The electric fences we use now are very different. They are called high impedance fencing, because the wire is steel, not copper, and the voltage is correspondingly high. The charger loads a series of capacitors which store from eight to fifteen joules of energy. This is dumped into the wire at five to eight kilovolts to drive it through sometimes miles of fence wire, which then becomes a capacitor. If this is shorted to the ground, it makes quite a shock, a memorable event that livestock and people remember and avoid. The electric fence is a “psychological fence,” because the cattle could walk through it, but choose not to. Any animal that does is sold, but few are lost this way. In the thirty years I have used high tensile fence, only two animals have been in the road. One was a bull that got knocked over the hill by another bull. I could tell what happened by the marks on the hillside. The other I can’t account for.

Illustration 56-2

Winter grazing behind a “string” fence. The string is composed of polypropylene, the main plastic used in rope nowdays, and has six stainless steel wires to carry the charge. Posts are fiberglass, slightly less than one half inch in diameter and can be driven in with an ordinary hammer. This fence is temporary, easily moved and very cheap

Charlita my daughter who is a nurse, once worked in the heart section of Ruby Memorial Hospital, the state university Medical School teaching hospital. I asked what amount of energy was used in the electroshock apparatus to restart a heart that has stopped. She told me 450 joules, so I assume the scare factor is the most dangerous part of an electric fence, since it delivers only a few joules. What I do like is that the cattle don’t get scratches from the high tensile smooth wire used. With barbed wire, once in a while an animal would get a scratch in hot weather that would attract “blow flies,” which would lay eggs. This could kill the animal, if you did not get them treated in a couple of weeks, and the pain made them very mean tempered in a few days. The only female animal that ever attacked me in the open had this happen to her. (See “Danger from Animals,” section 24)

Near the pens where they are worked and where calves are weaned, we use five or six wires. Half are “hot” and half are grounded. These are kept tight, and this constitutes a physical barrier.

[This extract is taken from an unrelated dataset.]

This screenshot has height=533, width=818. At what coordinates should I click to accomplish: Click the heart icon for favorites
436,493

An animal could not walk through these fences, but if it was sufficiently determined and could ignore the shock, it could get through if they worked at it. Elsewhere, we use only three hot wires around the farm. One would be sufficient to stop the animals in these outer areas, while the others are for redundancy, a safety factor. In the pens where they are sorted and treated we use woven wire, which is a physical barrier.

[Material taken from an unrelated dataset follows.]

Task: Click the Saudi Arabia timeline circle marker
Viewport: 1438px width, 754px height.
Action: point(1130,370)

Aside I now farm about 1400 acres, most of which is mixed pasture and forest. The whole is fenced with high tensile electrified fence, using much less than a ton of galvanized steel wire, all of which I have built myself. The older fence posts are black locust, and the new ones that go in are pine pressure treated with chromated copper arsenate. To fence this with chestnut rails would take severa hundred tons of select chestnut and would require two or three men full time to build and maintain .

Aside War is a terrible thing. I understand that better as I get older. I had an early lesson, though. During WWII, when I was about nine or ten years old, I went with Dad to a junk yard which was located where the Elmer Brake Feed Store is now in Clarksburg. We had a load of old barbed fence wire – they were even taking that, the demand for steel was so great. Usually you can’t sell it at all. Being the mouthy kid, I said to the man who received it, “They must be pretty hard up to take rusty fence wire.” “Oh, no,” he replied, “that’s just what they want, it’s cut up for shrapnel, to put in shells and bombs. Was it around a barnyard?” “Why, yes it was,” I replied. “So much the better, then,” he said, “it’s loaded with tetanus germs from the manure.”